* What is being asked:
Below is some data. Retype exactly the lines starting at the one with "Given: Click the save disk icon" and ending at the one with "Screen dimensions: 630x263".

* Input records:
● ● ●

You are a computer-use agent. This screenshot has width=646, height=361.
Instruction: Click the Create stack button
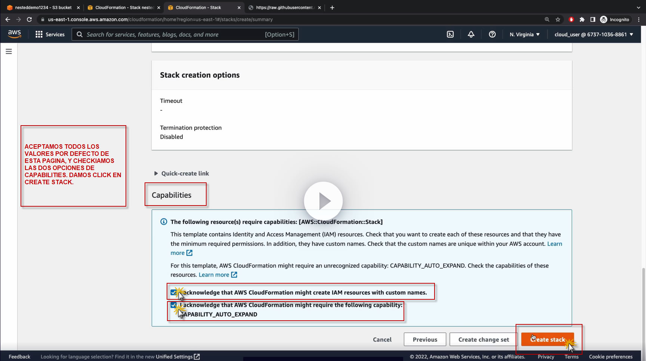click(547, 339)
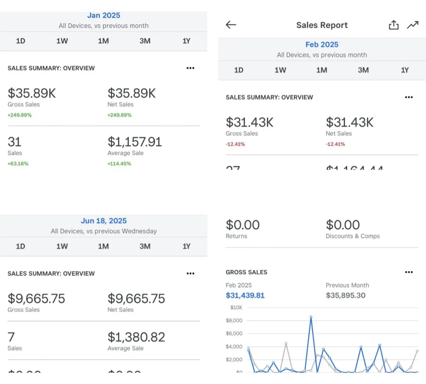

● ● ●

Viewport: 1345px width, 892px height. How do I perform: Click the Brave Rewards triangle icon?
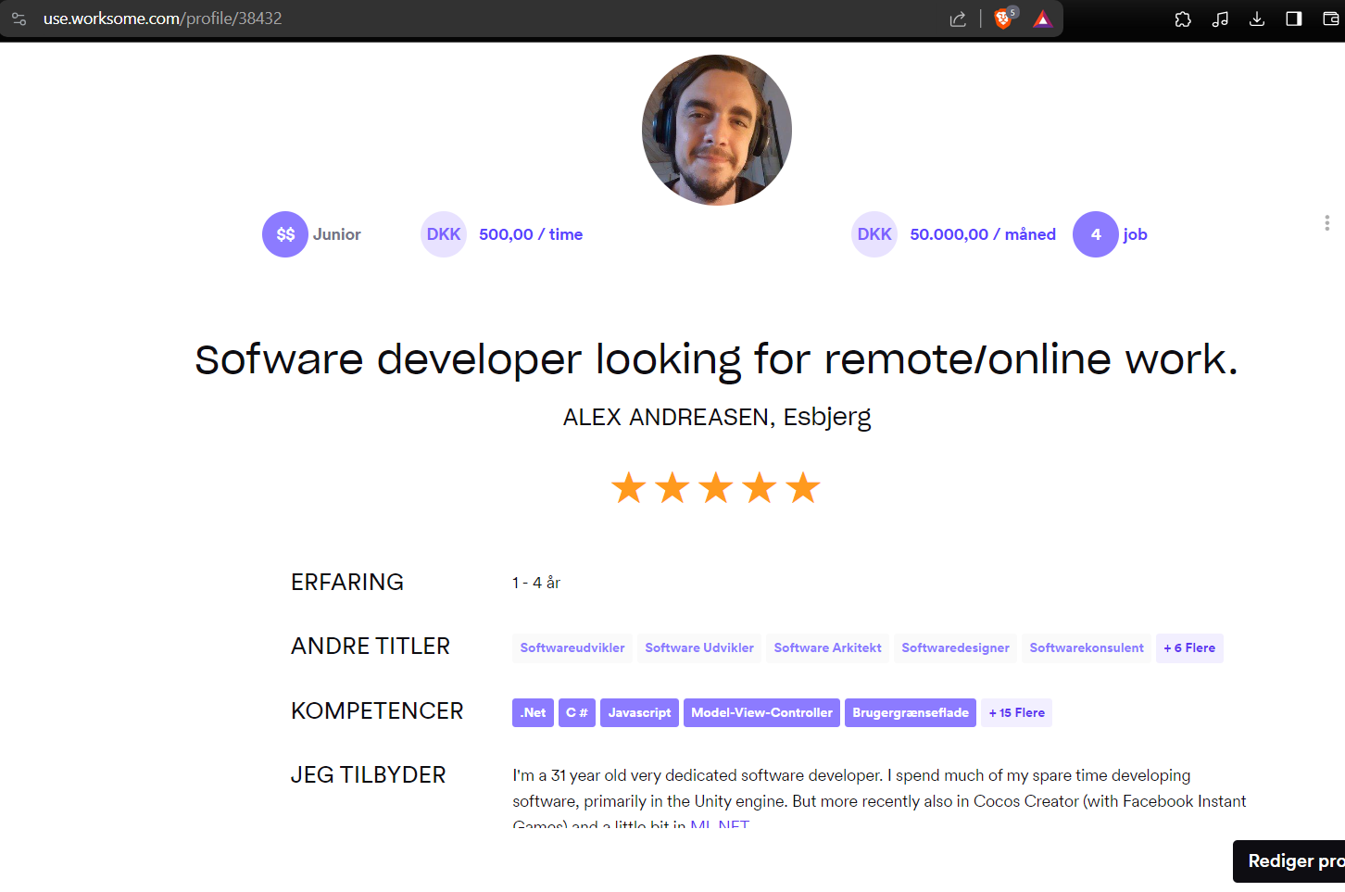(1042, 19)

● ● ●

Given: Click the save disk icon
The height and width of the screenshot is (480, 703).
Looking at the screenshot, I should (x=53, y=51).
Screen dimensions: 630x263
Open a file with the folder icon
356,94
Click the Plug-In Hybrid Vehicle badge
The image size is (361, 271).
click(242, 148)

● ● ●

* Solution to this exercise:
Given: Click the save disk icon
The height and width of the screenshot is (480, 703).
Looking at the screenshot, I should (x=53, y=51).
Screen dimensions: 630x263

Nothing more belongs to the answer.